Your assignment
Copy each line below that contains "agent".
========
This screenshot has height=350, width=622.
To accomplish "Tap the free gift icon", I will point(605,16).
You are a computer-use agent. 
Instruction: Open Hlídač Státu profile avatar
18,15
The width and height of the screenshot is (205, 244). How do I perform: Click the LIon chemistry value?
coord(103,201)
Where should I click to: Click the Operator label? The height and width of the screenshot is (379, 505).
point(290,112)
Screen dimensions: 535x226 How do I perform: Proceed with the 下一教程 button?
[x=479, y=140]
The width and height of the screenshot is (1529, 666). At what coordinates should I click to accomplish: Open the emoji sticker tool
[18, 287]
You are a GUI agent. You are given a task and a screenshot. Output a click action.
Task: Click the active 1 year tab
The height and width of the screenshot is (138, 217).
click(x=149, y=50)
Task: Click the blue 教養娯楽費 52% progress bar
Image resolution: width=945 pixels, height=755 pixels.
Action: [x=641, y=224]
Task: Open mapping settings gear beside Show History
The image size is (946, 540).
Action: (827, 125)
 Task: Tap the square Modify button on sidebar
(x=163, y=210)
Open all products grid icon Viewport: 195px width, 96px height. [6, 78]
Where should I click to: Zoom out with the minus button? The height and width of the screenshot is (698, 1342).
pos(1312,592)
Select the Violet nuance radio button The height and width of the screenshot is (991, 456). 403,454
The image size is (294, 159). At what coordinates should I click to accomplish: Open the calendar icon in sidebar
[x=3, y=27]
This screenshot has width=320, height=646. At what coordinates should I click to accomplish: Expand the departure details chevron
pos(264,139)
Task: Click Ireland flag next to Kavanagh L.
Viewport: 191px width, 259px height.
========
Result of the exercise
You are a computer-use agent. 
You are a GUI agent. You are given a task and a screenshot. Output a click action.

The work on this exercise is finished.